With the pictures left out, copy the records below exactly from the first line down to the line holding "This screenshot has height=422, width=700.", and include that line.

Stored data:
= = = = = = =
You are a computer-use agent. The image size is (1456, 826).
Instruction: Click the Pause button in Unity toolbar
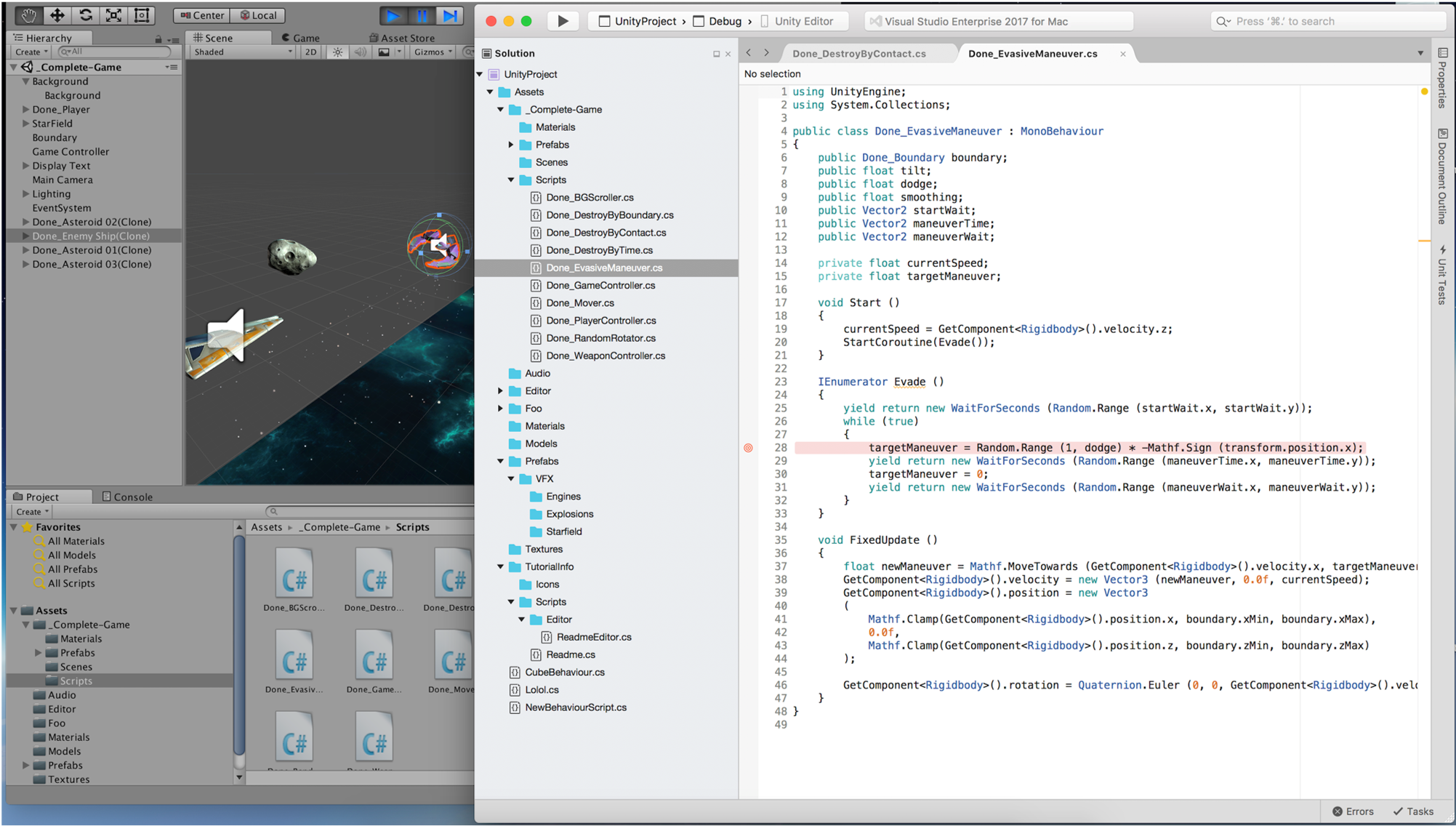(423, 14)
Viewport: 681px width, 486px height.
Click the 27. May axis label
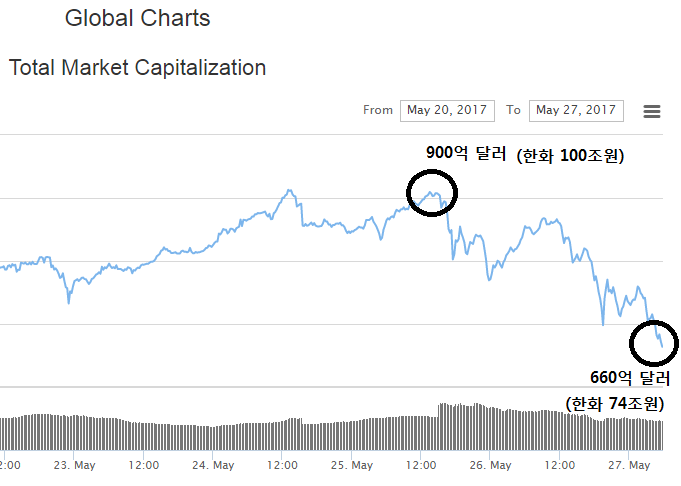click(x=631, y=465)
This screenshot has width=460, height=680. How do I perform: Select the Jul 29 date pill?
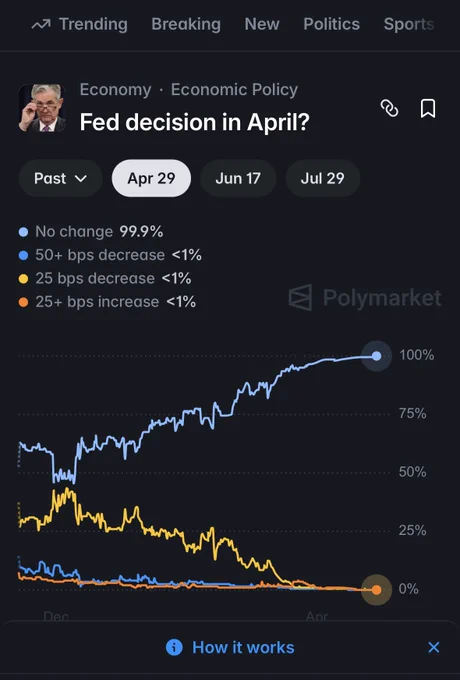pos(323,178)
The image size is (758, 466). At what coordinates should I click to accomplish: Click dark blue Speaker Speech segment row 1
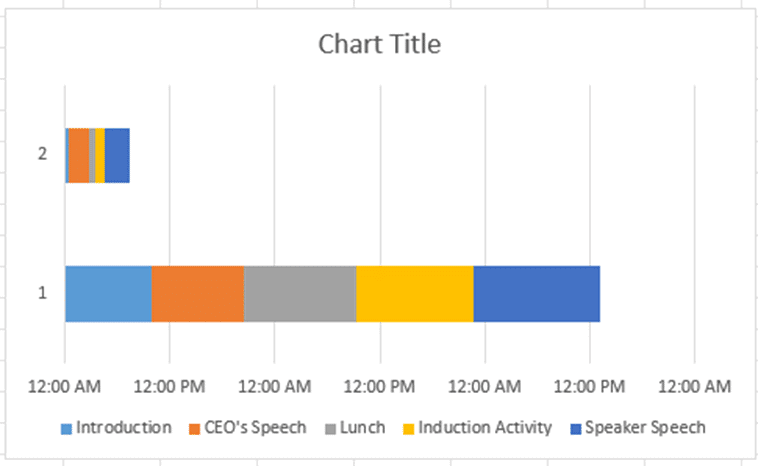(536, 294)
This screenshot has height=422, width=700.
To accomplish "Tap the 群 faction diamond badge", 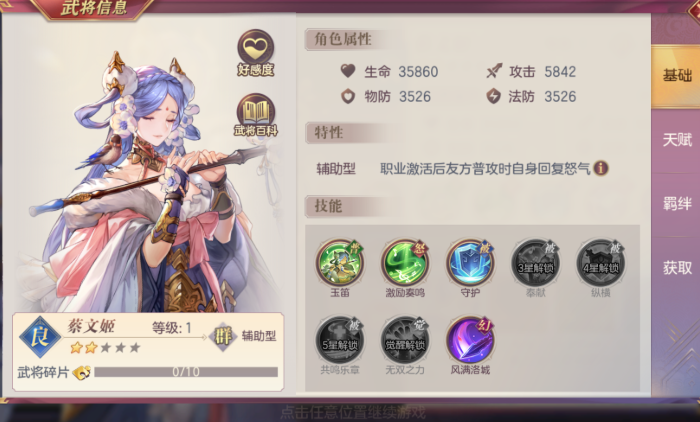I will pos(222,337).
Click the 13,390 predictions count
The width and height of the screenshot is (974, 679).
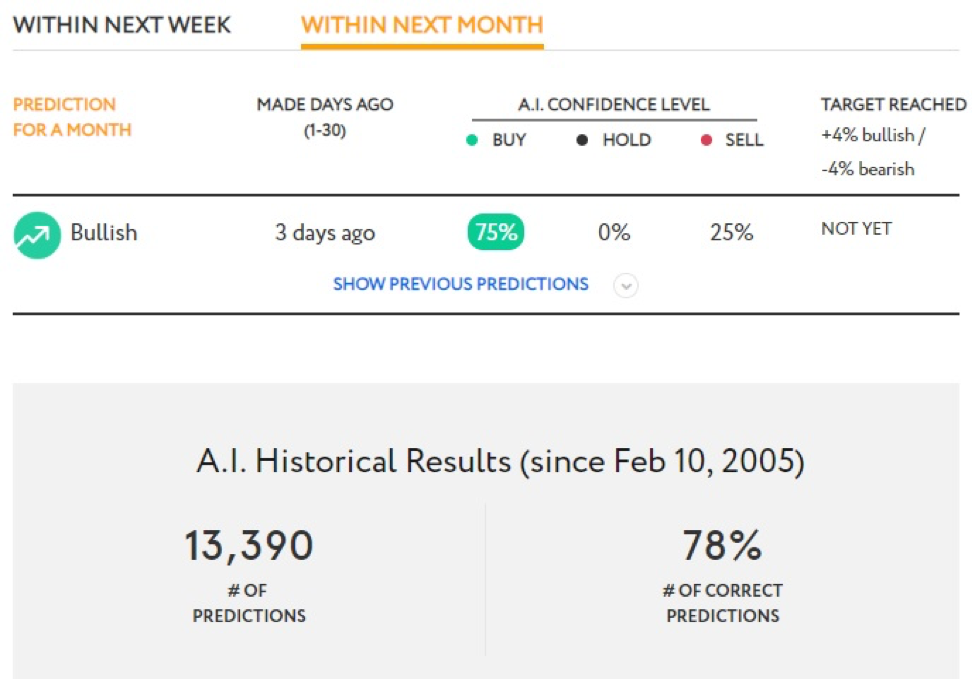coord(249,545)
= = = = = = =
- _WRITTEN SOLUTION_:
You are a computer-use agent. The image size is (1456, 826).
Instruction: Click the Pause button in Unity toolbar
(423, 14)
Viewport: 681px width, 486px height.
Click the 27. May axis label
click(x=631, y=465)
This screenshot has width=460, height=680. How do I perform: Select the Jul 29 date pill?
pos(323,178)
The image size is (758, 466). At what coordinates should I click to accomplish: Click dark blue Speaker Speech segment row 1
(536, 294)
This screenshot has height=422, width=700.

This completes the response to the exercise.